ACTION ITEM
Repeat, word for word, every line from the line holding "Open Edit Fields for the document" through the final line of the entries below. Skip all pictures.

EXTRACTED RECORDS
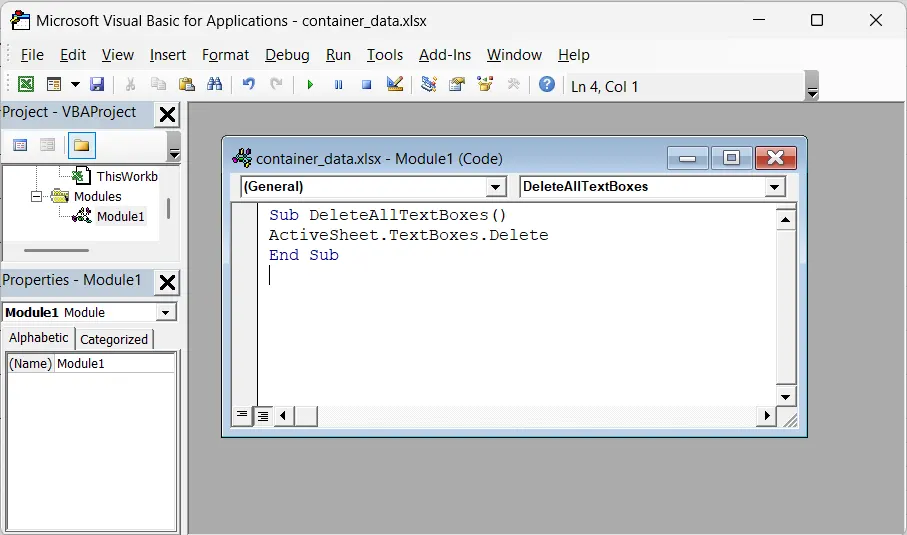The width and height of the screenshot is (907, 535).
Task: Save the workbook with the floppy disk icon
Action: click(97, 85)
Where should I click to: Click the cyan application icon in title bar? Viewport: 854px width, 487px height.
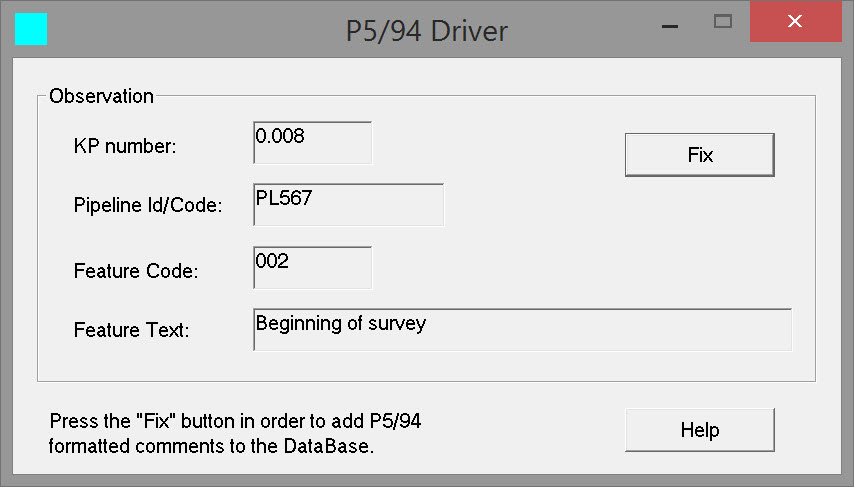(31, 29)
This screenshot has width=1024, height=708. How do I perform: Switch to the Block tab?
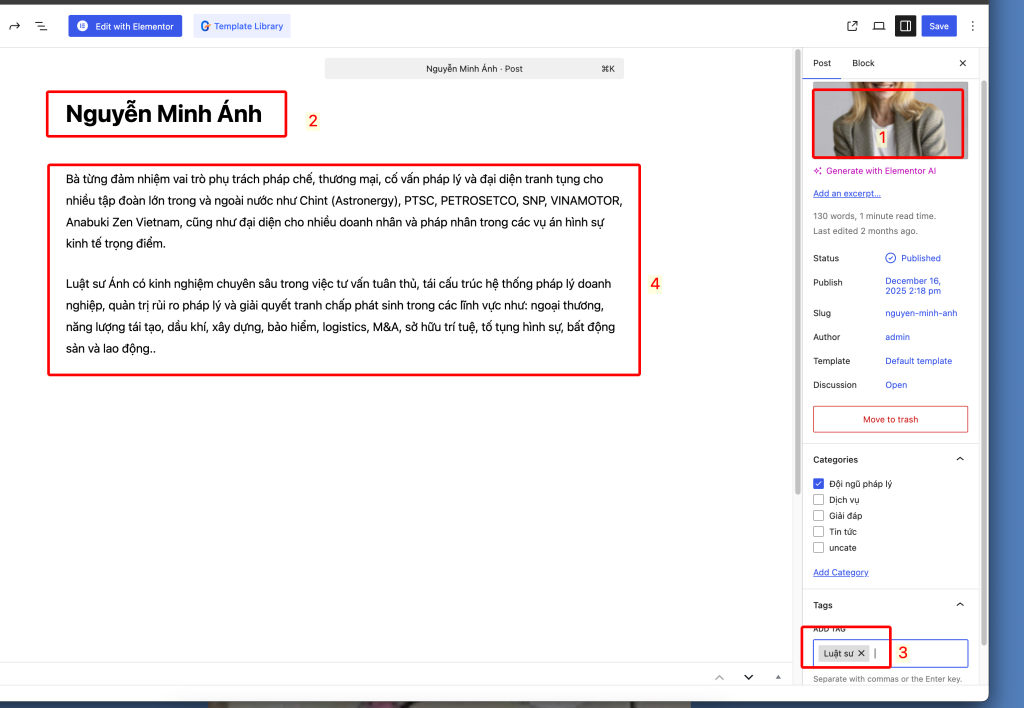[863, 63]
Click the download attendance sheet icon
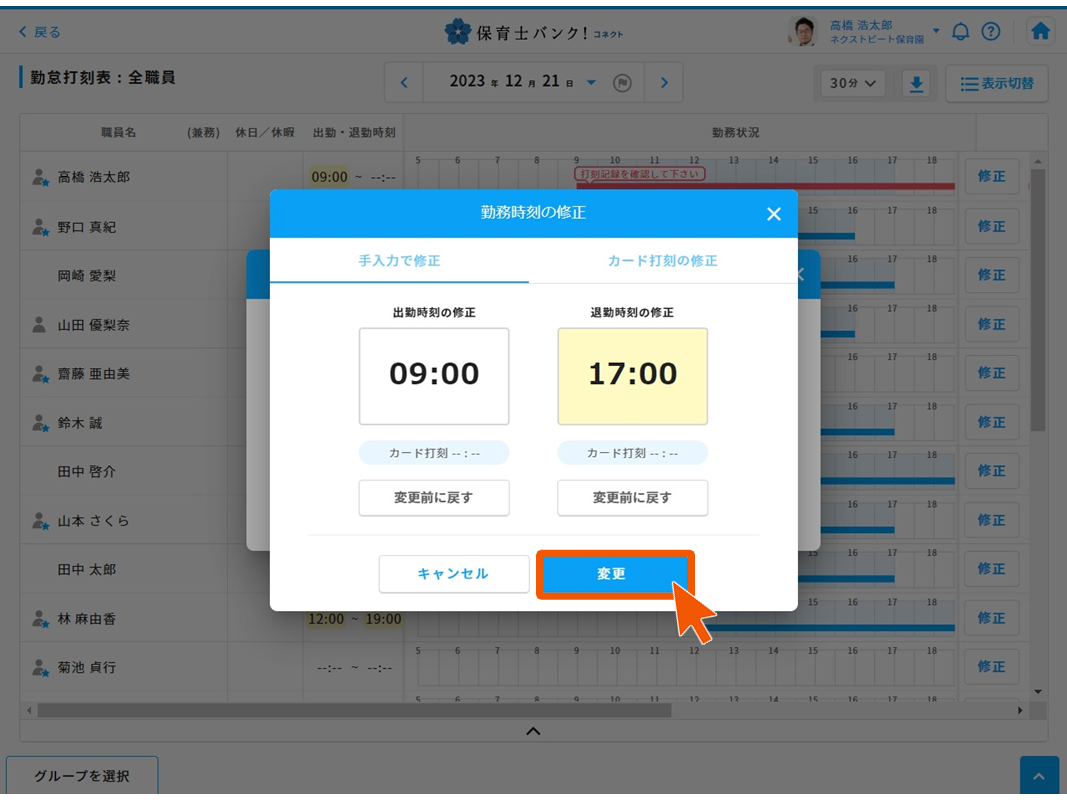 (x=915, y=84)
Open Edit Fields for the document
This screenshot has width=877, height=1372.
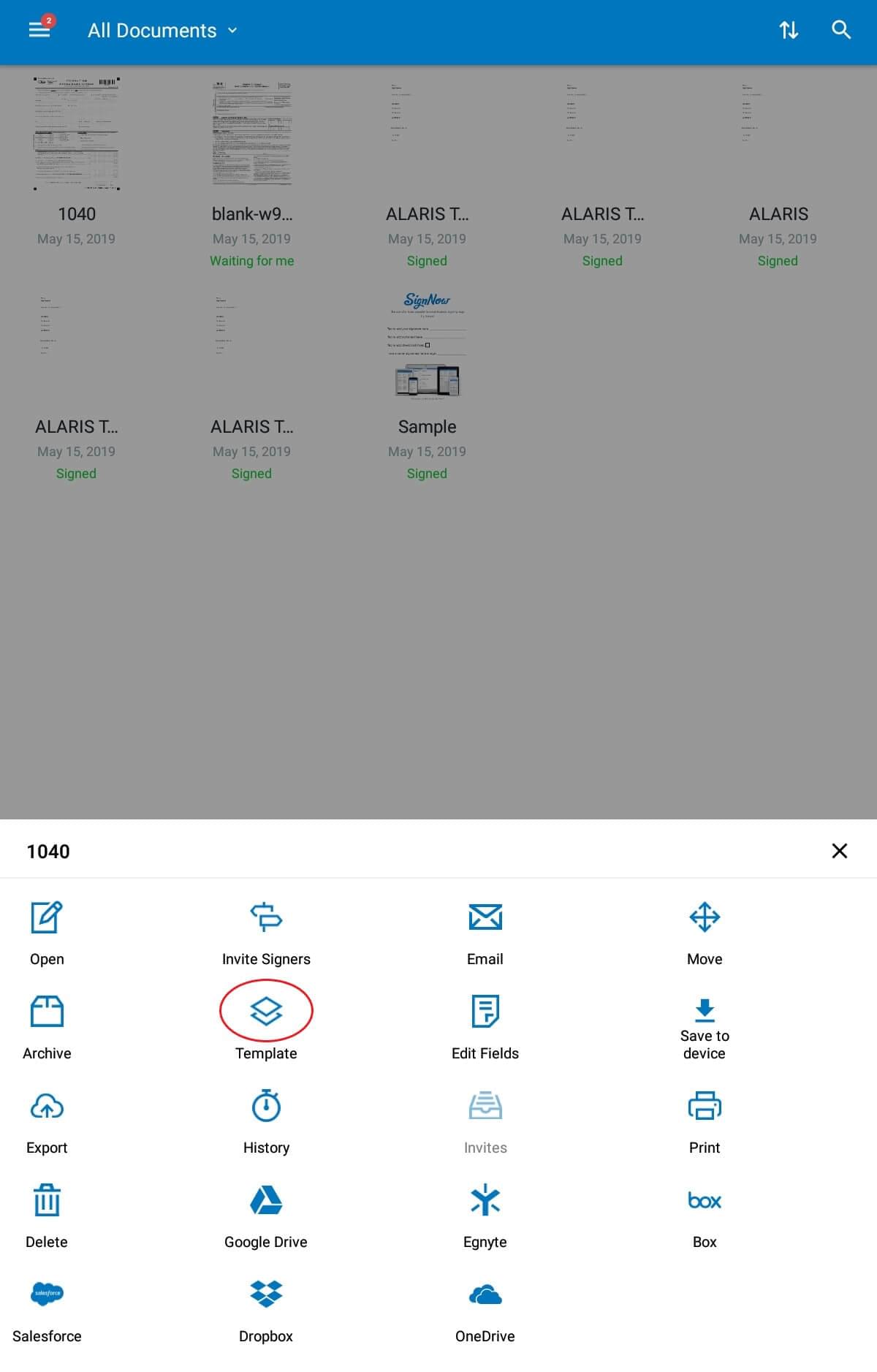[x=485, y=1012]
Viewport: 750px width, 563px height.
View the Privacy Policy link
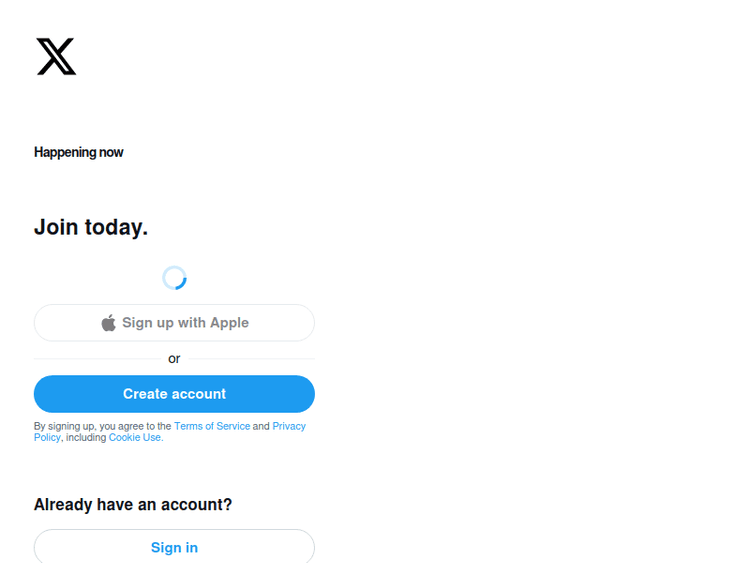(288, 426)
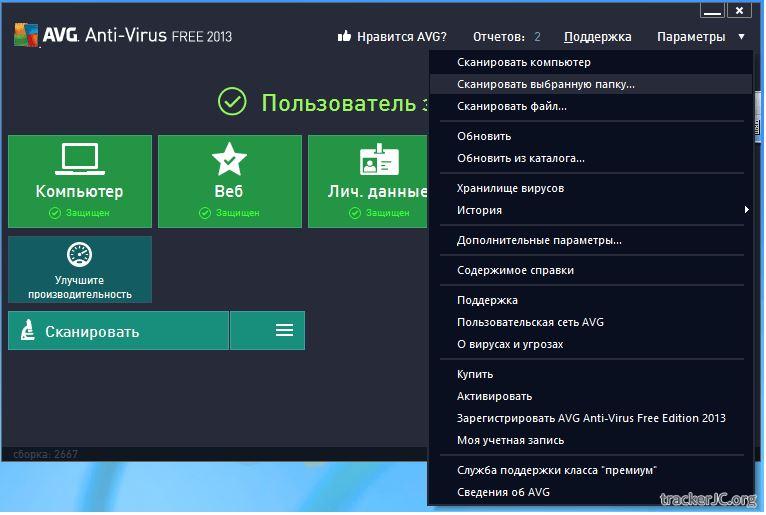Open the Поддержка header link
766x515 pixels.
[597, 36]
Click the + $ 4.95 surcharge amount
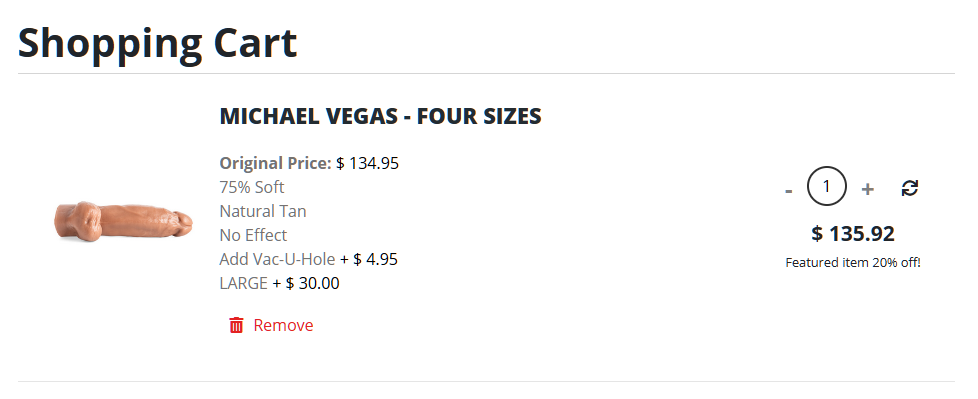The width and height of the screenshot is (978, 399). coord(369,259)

OUTPUT FOR THIS EXERCISE
Open Edit Fields for the document
This screenshot has width=877, height=1372.
[x=485, y=1012]
Viewport: 750px width, 563px height.
View the Privacy Policy link
(288, 426)
Open the Поддержка header link
766x515 pixels.
[597, 36]
Click the + $ 4.95 surcharge amount
The width and height of the screenshot is (978, 399). coord(369,259)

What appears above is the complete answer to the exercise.